Many of the vendors who make their livings selling food, clothes, crafts, and other items at the San Jose Flea Market are now left waiting for answers and wondering what their next move may be in the coming years. That’s because, after months of debate, the San Jose City Council voted unanimously last month to allow the owners of the 61-acre flea market plot to build a massive, new urban village development. The early July vote followed a tense couple of weeks in which the council delayed their final decision, and in which vendors and advocates for the flea market pushed for more concessions from the landowner and developer — an effort that included a 50-hour hunger strike.
The flea market is set to be replaced with 3,450 housing units and more than 3 million square feet of retail space near the new Berryessa BART Station, as reported by the Mercury News last month. The rezoning also calls for a five-acre area where only a select few of the current flea market vendors would be able to continue to sell their products.
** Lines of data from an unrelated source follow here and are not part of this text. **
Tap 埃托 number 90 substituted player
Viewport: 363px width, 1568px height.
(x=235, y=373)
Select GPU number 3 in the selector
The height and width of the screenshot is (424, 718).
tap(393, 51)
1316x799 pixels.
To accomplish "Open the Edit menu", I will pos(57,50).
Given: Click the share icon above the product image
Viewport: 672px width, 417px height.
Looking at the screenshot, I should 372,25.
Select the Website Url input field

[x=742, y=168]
Lam Nguyen, who represents District 4 Councilmember David Cohen, tells the Mercury News this week that the hope is to mainly keep the vendors who can best preserve some of the flea market’s culture at the new site.
Additionally, the city of San Jose will provide $5 million in funds that would help some of the 430 flea market vendors find new locations to set up shop. The owners of the flea market will also kick in another $500,000 to that fund. Another step in the plan involves the creation of an advisory panel made up of city officials, the vendors, and the owners of the flea market which will help figure out where the hundreds of vendors will go.
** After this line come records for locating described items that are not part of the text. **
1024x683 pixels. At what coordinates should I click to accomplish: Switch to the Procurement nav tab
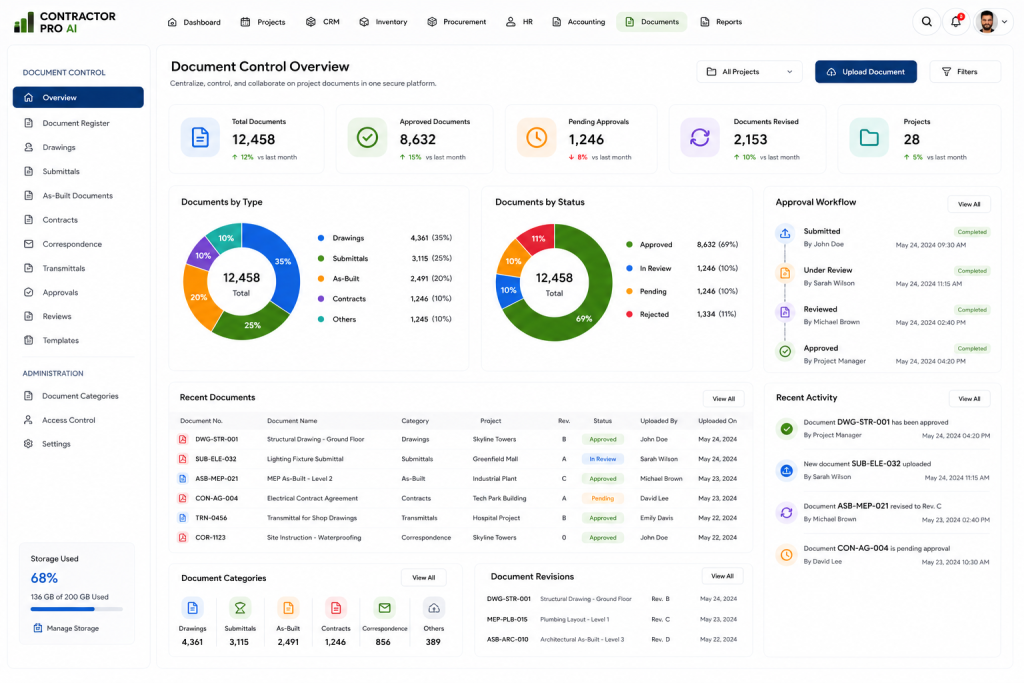click(456, 22)
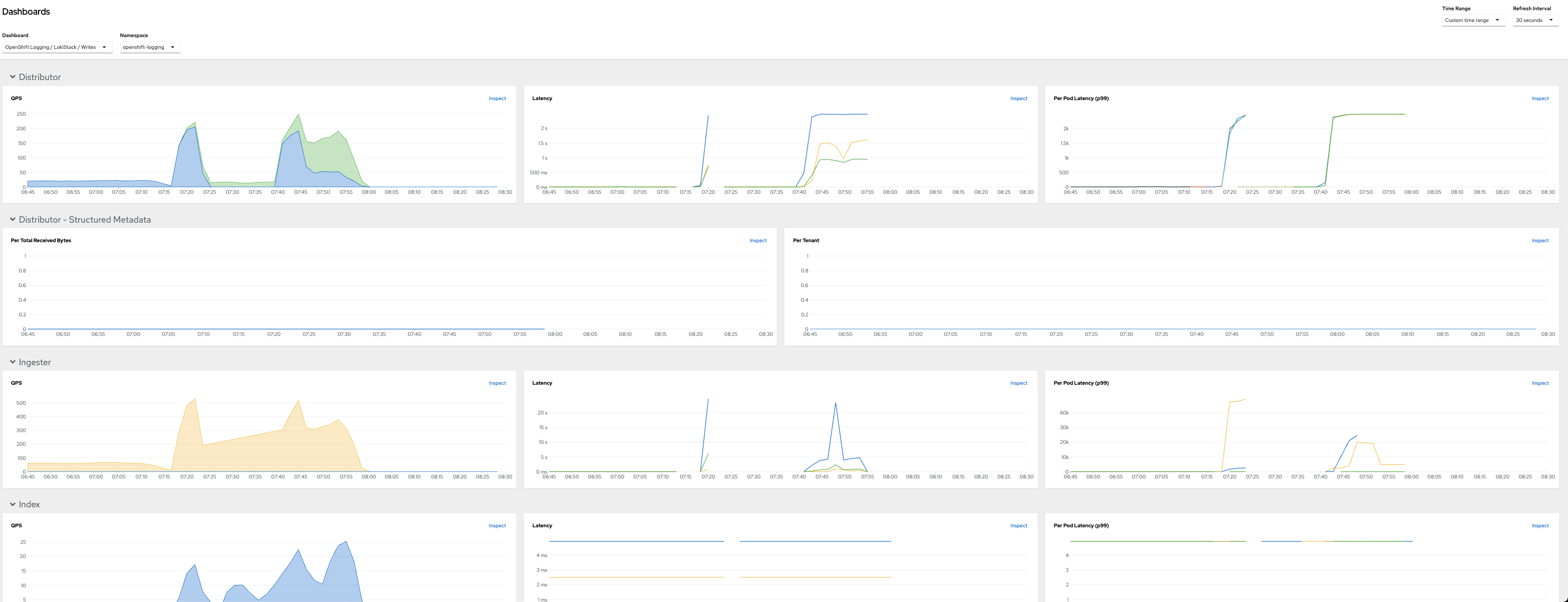Inspect the Distributor QPS chart
The height and width of the screenshot is (602, 1568).
coord(497,99)
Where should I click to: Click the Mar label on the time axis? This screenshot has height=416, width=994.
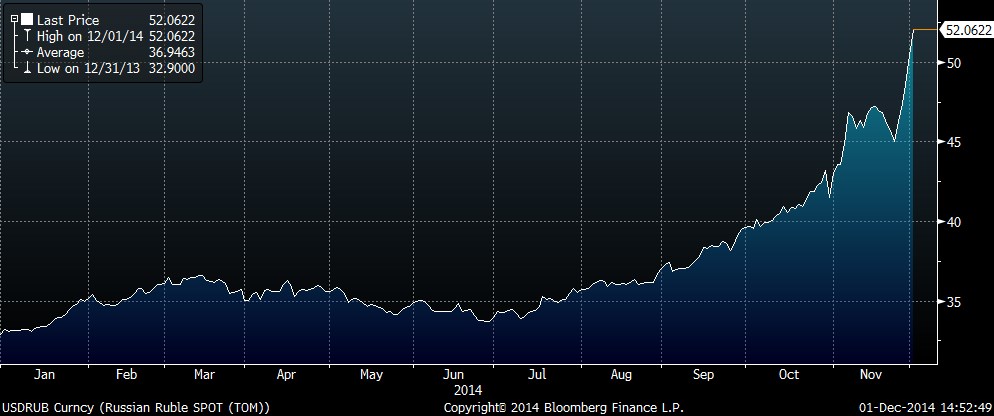click(205, 375)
Some of them, like Miriam Justo, a six-year flea market vendor who spoke to the Mercury News, don’t know what is next but still believe the city is doing the best it can to help them navigate their futures. “It’s very sad,” Justo said. The paper also spoke to Dina Marroquin and Hilda Morales who sell crafts at the flea market. They call the move to end the flea market disappointing. “This is a historic place. They’re pushing away minorities,” they said.
Another vendor, Davis Jovel, is also frustrated the flea market will soon be gone. “This is an iconic place. People love it,” Jovel tells the Mercury News. The good news for vendors, if there is any, is that there is still a lot of time to formulate a plan that would hopefully be a win for them, their customers, and the city of San Jose. The current agreement allows the flea market to stay open for three more years before development begins.